Please copy the records below, swapping "Northport depot" for "Southport depot" and leaving everything else as it is.

Records from a data collection
§
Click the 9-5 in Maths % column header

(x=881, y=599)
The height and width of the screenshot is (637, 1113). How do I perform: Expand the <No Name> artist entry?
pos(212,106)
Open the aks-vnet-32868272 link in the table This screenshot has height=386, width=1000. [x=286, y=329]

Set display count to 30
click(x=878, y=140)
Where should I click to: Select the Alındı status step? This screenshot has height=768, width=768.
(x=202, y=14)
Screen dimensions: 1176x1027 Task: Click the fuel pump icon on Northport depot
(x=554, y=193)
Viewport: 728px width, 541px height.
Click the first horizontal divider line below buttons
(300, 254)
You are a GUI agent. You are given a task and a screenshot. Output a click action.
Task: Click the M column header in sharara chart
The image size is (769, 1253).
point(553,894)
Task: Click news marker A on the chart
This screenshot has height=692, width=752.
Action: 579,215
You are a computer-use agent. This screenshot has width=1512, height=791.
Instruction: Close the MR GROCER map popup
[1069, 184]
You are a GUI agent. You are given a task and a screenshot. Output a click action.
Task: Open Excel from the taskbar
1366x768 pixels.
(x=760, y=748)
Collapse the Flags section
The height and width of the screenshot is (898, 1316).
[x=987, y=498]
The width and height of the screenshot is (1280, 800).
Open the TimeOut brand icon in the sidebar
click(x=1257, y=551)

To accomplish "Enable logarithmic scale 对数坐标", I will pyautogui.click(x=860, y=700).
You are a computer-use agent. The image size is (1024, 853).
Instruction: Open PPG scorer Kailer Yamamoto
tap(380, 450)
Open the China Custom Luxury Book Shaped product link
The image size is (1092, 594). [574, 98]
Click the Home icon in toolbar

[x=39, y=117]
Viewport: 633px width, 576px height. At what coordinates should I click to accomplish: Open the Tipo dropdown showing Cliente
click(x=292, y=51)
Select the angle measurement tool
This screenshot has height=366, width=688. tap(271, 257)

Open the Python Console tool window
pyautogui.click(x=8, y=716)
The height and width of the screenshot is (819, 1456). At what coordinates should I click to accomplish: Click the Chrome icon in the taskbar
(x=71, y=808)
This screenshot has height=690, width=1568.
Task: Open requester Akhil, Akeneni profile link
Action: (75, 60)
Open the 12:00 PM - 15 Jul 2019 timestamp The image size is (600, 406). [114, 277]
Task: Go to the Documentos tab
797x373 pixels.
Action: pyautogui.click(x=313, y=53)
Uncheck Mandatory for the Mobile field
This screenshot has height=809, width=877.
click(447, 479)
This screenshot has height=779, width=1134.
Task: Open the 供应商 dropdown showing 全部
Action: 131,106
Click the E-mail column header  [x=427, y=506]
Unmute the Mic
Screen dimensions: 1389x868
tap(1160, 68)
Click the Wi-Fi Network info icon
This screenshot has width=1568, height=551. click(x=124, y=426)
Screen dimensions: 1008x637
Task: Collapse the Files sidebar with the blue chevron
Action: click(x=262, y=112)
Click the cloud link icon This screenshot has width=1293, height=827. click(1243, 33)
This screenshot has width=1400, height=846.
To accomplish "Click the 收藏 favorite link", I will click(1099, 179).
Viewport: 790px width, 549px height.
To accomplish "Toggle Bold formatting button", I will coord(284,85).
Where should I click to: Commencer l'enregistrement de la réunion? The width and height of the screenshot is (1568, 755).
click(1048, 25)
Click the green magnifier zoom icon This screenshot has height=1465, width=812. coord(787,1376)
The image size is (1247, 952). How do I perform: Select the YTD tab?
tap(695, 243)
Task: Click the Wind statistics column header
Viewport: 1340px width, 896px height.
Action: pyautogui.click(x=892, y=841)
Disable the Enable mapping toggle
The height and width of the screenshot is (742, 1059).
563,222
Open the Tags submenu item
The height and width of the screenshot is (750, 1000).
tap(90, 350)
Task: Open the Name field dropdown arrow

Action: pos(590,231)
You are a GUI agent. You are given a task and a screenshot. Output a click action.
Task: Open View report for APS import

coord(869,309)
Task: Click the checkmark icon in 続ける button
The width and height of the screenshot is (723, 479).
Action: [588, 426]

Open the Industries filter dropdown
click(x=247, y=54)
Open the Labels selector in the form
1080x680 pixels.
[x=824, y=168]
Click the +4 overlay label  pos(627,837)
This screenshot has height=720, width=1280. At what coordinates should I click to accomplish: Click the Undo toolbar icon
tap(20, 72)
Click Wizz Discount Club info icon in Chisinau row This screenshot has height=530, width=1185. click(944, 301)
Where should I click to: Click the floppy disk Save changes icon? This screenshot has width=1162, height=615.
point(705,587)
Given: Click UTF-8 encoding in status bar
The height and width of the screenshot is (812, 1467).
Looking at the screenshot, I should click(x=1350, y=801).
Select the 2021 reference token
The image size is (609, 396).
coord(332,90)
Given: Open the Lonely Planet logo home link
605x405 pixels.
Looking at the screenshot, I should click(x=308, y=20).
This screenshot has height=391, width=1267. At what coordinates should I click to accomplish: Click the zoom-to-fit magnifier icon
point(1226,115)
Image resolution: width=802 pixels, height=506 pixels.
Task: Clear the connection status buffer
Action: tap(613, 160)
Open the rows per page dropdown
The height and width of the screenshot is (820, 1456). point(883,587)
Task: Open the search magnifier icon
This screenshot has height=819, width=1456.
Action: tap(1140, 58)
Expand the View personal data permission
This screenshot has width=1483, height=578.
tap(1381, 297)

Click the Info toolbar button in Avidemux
§
▸ The response
Click the 9-5 in Maths % column header

(x=881, y=599)
The height and width of the screenshot is (637, 1113). How do I perform: Expand the <No Name> artist entry?
pos(212,106)
Open the aks-vnet-32868272 link in the table This screenshot has height=386, width=1000. [x=286, y=329]

Set display count to 30
click(x=878, y=140)
Where should I click to: Select the Alındı status step? This screenshot has height=768, width=768.
(x=202, y=14)
Screen dimensions: 1176x1027 Task: Click the fuel pump icon on Southport depot
(x=554, y=193)
Viewport: 728px width, 541px height.
Click the first horizontal divider line below buttons
(300, 254)
You are a GUI agent. You are given a task and a screenshot. Output a click action.
Task: Click the M column header in sharara chart
The image size is (769, 1253).
point(553,894)
Task: Click news marker A on the chart
This screenshot has height=692, width=752.
Action: 579,215
You are a computer-use agent. This screenshot has width=1512, height=791.
Instruction: Close the MR GROCER map popup
[1069, 184]
You are a GUI agent. You are given a task and a screenshot. Output a click action.
Task: Open Excel from the taskbar
1366x768 pixels.
(x=760, y=748)
Collapse the Flags section
The height and width of the screenshot is (898, 1316).
[x=987, y=498]
The width and height of the screenshot is (1280, 800).
Open the TimeOut brand icon in the sidebar
click(x=1257, y=551)

To accomplish "Enable logarithmic scale 对数坐标", I will pyautogui.click(x=860, y=700).
You are a computer-use agent. The image size is (1024, 853).
Instruction: Open PPG scorer Kailer Yamamoto
tap(380, 450)
Open the China Custom Luxury Book Shaped product link
The image size is (1092, 594). [574, 98]
Click the Home icon in toolbar

[x=39, y=117]
Viewport: 633px width, 576px height. At what coordinates should I click to accomplish: Open the Tipo dropdown showing Cliente
click(x=292, y=51)
Select the angle measurement tool
This screenshot has height=366, width=688. tap(271, 257)

Open the Python Console tool window
pyautogui.click(x=8, y=716)
The height and width of the screenshot is (819, 1456). At what coordinates should I click to accomplish: Click the Chrome icon in the taskbar
(x=71, y=808)
This screenshot has height=690, width=1568.
Task: Open requester Akhil, Akeneni profile link
Action: (75, 60)
Open the 12:00 PM - 15 Jul 2019 timestamp The image size is (600, 406). [114, 277]
Task: Go to the Documentos tab
797x373 pixels.
Action: pyautogui.click(x=313, y=53)
Uncheck Mandatory for the Mobile field
This screenshot has height=809, width=877.
click(447, 479)
This screenshot has height=779, width=1134.
Task: Open the 供应商 dropdown showing 全部
Action: 131,106
Click the E-mail column header  [x=427, y=506]
Unmute the Mic
Screen dimensions: 1389x868
tap(1160, 68)
Click the Wi-Fi Network info icon
This screenshot has width=1568, height=551. click(x=124, y=426)
Screen dimensions: 1008x637
Task: Collapse the Files sidebar with the blue chevron
Action: click(x=262, y=112)
Click the cloud link icon This screenshot has width=1293, height=827. click(1243, 33)
This screenshot has width=1400, height=846.
To accomplish "Click the 收藏 favorite link", I will click(1099, 179).
Viewport: 790px width, 549px height.
To accomplish "Toggle Bold formatting button", I will coord(284,85).
Where should I click to: Commencer l'enregistrement de la réunion? The width and height of the screenshot is (1568, 755).
click(1048, 25)
Click the green magnifier zoom icon This screenshot has height=1465, width=812. coord(787,1376)
The image size is (1247, 952). How do I perform: Select the YTD tab?
tap(695, 243)
Task: Click the Wind statistics column header
Viewport: 1340px width, 896px height.
Action: pyautogui.click(x=892, y=841)
Disable the Enable mapping toggle
The height and width of the screenshot is (742, 1059).
563,222
Open the Tags submenu item
The height and width of the screenshot is (750, 1000).
tap(90, 350)
Task: Open the Name field dropdown arrow

Action: pos(590,231)
You are a GUI agent. You are given a task and a screenshot. Output a click action.
Task: Open View report for APS import

coord(869,309)
Task: Click the checkmark icon in 続ける button
The width and height of the screenshot is (723, 479).
Action: [588, 426]

Open the Industries filter dropdown
click(x=247, y=54)
Open the Labels selector in the form
1080x680 pixels.
[x=824, y=168]
Click the +4 overlay label  pos(627,837)
This screenshot has height=720, width=1280. At what coordinates should I click to accomplish: Click the Undo toolbar icon
tap(20, 72)
Click Wizz Discount Club info icon in Chisinau row This screenshot has height=530, width=1185. click(944, 301)
Where should I click to: Click the floppy disk Save changes icon? This screenshot has width=1162, height=615.
point(705,587)
Given: Click UTF-8 encoding in status bar
The height and width of the screenshot is (812, 1467).
Looking at the screenshot, I should click(x=1350, y=801).
Select the 2021 reference token
The image size is (609, 396).
coord(332,90)
Given: Open the Lonely Planet logo home link
605x405 pixels.
Looking at the screenshot, I should click(x=308, y=20).
This screenshot has height=391, width=1267. At what coordinates should I click to accomplish: Click the zoom-to-fit magnifier icon
point(1226,115)
Image resolution: width=802 pixels, height=506 pixels.
Task: Clear the connection status buffer
Action: tap(613, 160)
Open the rows per page dropdown
The height and width of the screenshot is (820, 1456). point(883,587)
Task: Open the search magnifier icon
This screenshot has height=819, width=1456.
Action: tap(1140, 58)
Expand the View personal data permission
This screenshot has width=1483, height=578.
tap(1381, 297)

Click the Info toolbar button in Avidemux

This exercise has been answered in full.